The entity base has two generic parameters, one for the type of entity TEntity, and the other for identity type TID, it implements IEquatable .net interface.

ID field is defined in line 7 using the TID type.

Implementation of strongly typed IEquatable Equals method and Object override Equals methods are provided to handle equality of two entities given and check their transient state. transient means that the entity has been created without setting the ID yet, thus the ID have a default value based on type (if reference type will be null, if primitive type will hold the default value), of course there should not be an entity defined with an id of null or default value. if both entities are transient then we have to check if they point to the same memory address thus they are the same object in terms of .net, otherwise we shall compare the identities.

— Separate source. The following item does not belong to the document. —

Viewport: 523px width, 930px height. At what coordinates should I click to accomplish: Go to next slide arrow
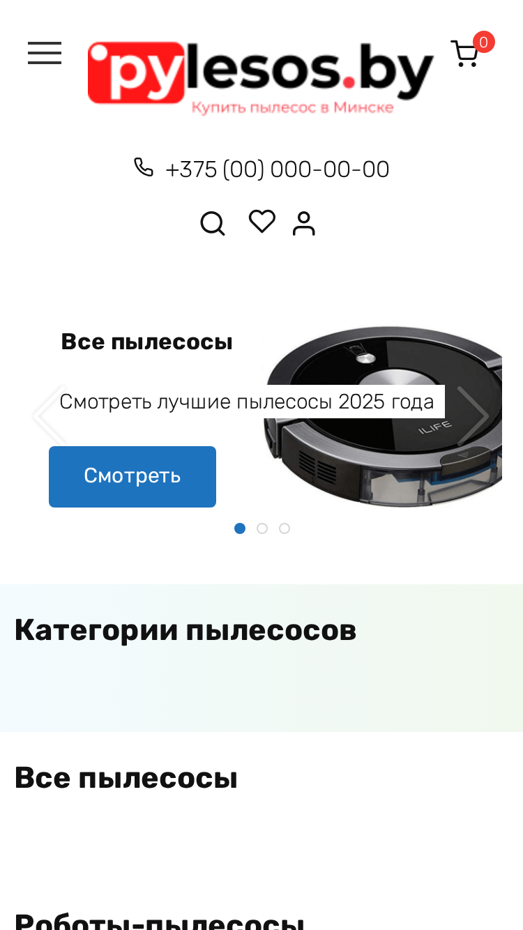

The equals and not equals operators are also implemented and the GetHashCode also should return the identity’s hash code.

ValueObjectBase: Value object have no Identity, object hash code should represent the hash code of all it’s attributes, equality, and comparing operators should compare all and each field in the object:

    public class ValueObjectBase<TValueObject> :
        IEquatable<TValueObject>
        where TValueObject : ValueObjectBase<TValueObject>
    {
        #region Overrides

        /// <summary>
        /// Indicates whether the current object
        /// is equal to another object of the same type.
        /// </summary>
        /// <returns>
        /// true if the current object is equal
        /// to the <paramref name="other"/> parameter; otherwise, false.
        /// </returns>
        /// <param name="other">An object to compare with this object.</param>
        public bool Equals(TValueObject other)
        {
            if (other == null)
                return false;

            // Compare all public properties
            var publicProperties = GetType().GetProperties();

            if (publicProperties != null && publicProperties.Any())
                return publicProperties
                    .All(item => item.GetValue(this, null)
                    .Equals(item.GetValue(other, null)));

            return true;
        }

        /// <summary>
        /// Equality
        /// </summary>
        public override bool Equals(object obj)
        {
            // If both are null, or both are same instance, return true
            if (ReferenceEquals(obj, this))
                return true;

            if (obj == null)
                return false;

            var item = obj as ValueObjectBase<TValueObject>;

            if (item == null)
                return false;

            return Equals((TValueObject) item);
        }

        /// <summary>
        /// Get hash code
        /// </summary>
        public override int GetHashCode()
        {
            var hashCode = 31;
            var changeMultiplier = false;
            const int index = 1;

            // Compare all public properties
            var publicProperties = GetType().GetProperties();

            if (publicProperties != null && publicProperties.Any())
            {
                foreach (var value in publicProperties
                    .Select(item => item.GetValue(this, null)))
                {
                    if (value != null)
                    {
                        hashCode = hashCode * ((changeMultiplier) ? 59 : 114)
                            + value.GetHashCode();
                        changeMultiplier = !changeMultiplier;
                    }
                    else
                        hashCode = hashCode ^ (index * 13); // Support order
                }
            }

            return hashCode;
        }

        /// <summary>
        /// Equal operator
        /// </summary>
        public static bool operator ==
            (ValueObjectBase<TValueObject> x, ValueObjectBase<TValueObject> y)
        {
            return Equals(x, y);
        }

        /// <summary>
        /// Not equal operator
        /// </summary>
        public static bool operator !=
            (ValueObjectBase<TValueObject> x, ValueObjectBase<TValueObject> y)
        {
            return !(x == y);
        }

        #endregion
    }

This implementation is taken from Cesar de la Torre which uses reflection to compare all the fields of the value object.